------ Source text ------

Born in Maida Vale, London, Turing was raised in southern England. He graduated at King's College, Cambridge, with a degree in mathematics. Whilst Alan was a fellow at Cambridge, he published a proof demonstrating that some purely mathematical yes-no questions can never be answered by computation and defined a Turing machine, and went on to prove that the halting problem for Turing machines is undecidable.

Searching for a term

To look for a term in a given file we can write

grep 'Alan' bio1.txt

Output image.png

Searching for a term in all the files

To look for a term in all the files present in the current directory we use the wildcard '\'*. The output will be displayed along with the file names

grep 'Alan' *

Output image.png

Searching for a term recursively

Some of you might have noticed that at the end of the output of the previous command we got grep: dir: Is a directory. By default, the grep tool does not go and look inside the directories. To make it do so we use the -r flag

grep 'Alan' -r *

Output image.png

The grep tool recursively looks inside the directories and all of its sub-directories, and prints all the instances of the search term along with their respective file names.

Dealing with case sensitivity

If we are to look for Theoretical in the text files, we would get no results. Since by default the grep tool is case-sensitive, to ignore the case sensitivity, we use the -i flag

grep -i 'Theoretical' *

Output

Counting the occurrences

There might be an instance where one might need to count the occurrences of the search term. In that case, we use the -c flag.

------ Supplied data ------

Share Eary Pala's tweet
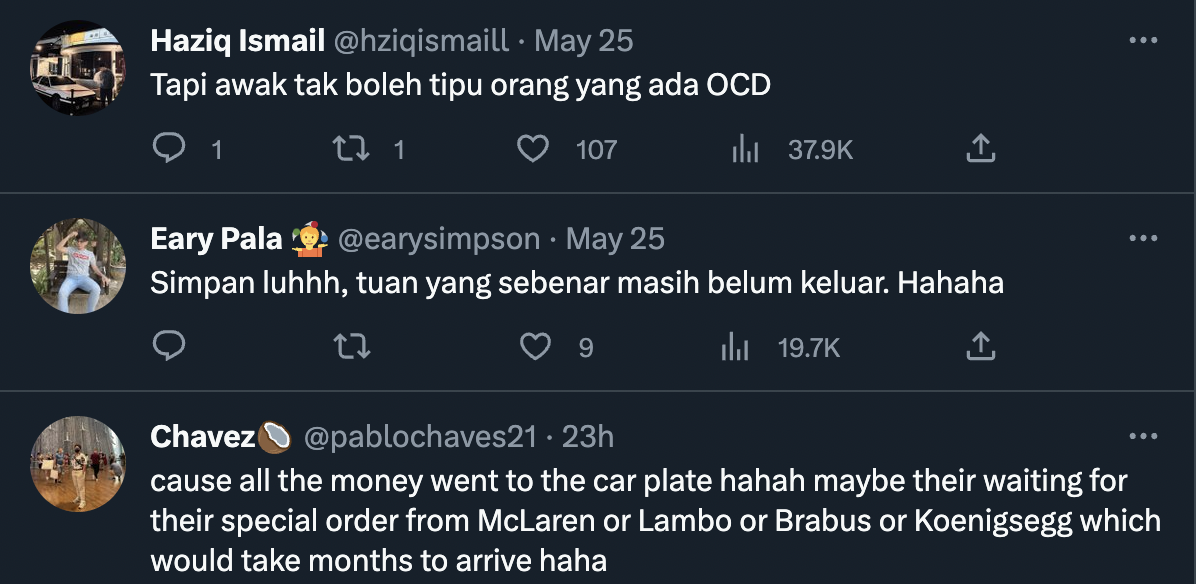1196x584 pixels. (x=981, y=347)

------

**Set tasks:**
a - Can you write out the passage of the grep tutorial above, starting at "Some of you" and ending at "respective file names.", with every word kept the same?
b - How would the grep tutorial above go on after its final sentence? Write the next part of it.

**Final results:**
a -
Some of you might have noticed that at the end of the output of the previous command we got grep: dir: Is a directory. By default, the grep tool does not go and look inside the directories. To make it do so we use the -r flag

grep 'Alan' -r *

Output image.png

The grep tool recursively looks inside the directories and all of its sub-directories, and prints all the instances of the search term along with their respective file names.

b -
grep -c 'Alan' *

Output image.png

We know that there exists a copy of bio1.txt inside the directory, and grep tool, by default, will not go inside the directory to look for the term, so we use -r flag in combination with the -c flag to look for the instances of the search term inside the directory

grep -cr 'Alan' *

Output image.png

Finding the line number

Scouring through text to find the exact line number of an occurrence can be time-consuming as well as a painstakingly long process. To get the exact line number of the instance of the search term, we use -n flag

grep -n 'Alan' bio1.txt

Output image.png

Getting file names

To get the file names containing a given search term we use the -l flag. This can be useful while scanning logs for an error message

grep -l 'Alan' *

Output image.png

Here I am using -lr instead of just the -l flag to look into the directories recursively.

The opposite of this is printing the file names not containing the search term. For that, we use the -L flag

grep -L 'Alan' *

Searching for the exact match

Running the grep tool with a search term returns all the instances of it even if it is an incomplete word or a sequence of characters inside a word. For example, the sequence of characters reti in Theoretical

grep 'reti' bio1.txt

Output image.png

Suppose reti was an actual word and if we were to search for all the exact matches, we would have used the -w flag

grep -w 'reti' bio1.txt

Searching in multiple files

To look for the search term in multiple files, we can mention the file names consecutively

grep 'Alan' bio1.txt bio2.txt

Output image.png

Suppressing the file names

By default when searching multiple files for a keyword, the file names are displayed along with the highlighted search term. To suppress the file names we use the -h flag

grep -h 'Alan' *

Output image.png

On comparing it with the output for the previous command, you'll notice that the file names have been omitted.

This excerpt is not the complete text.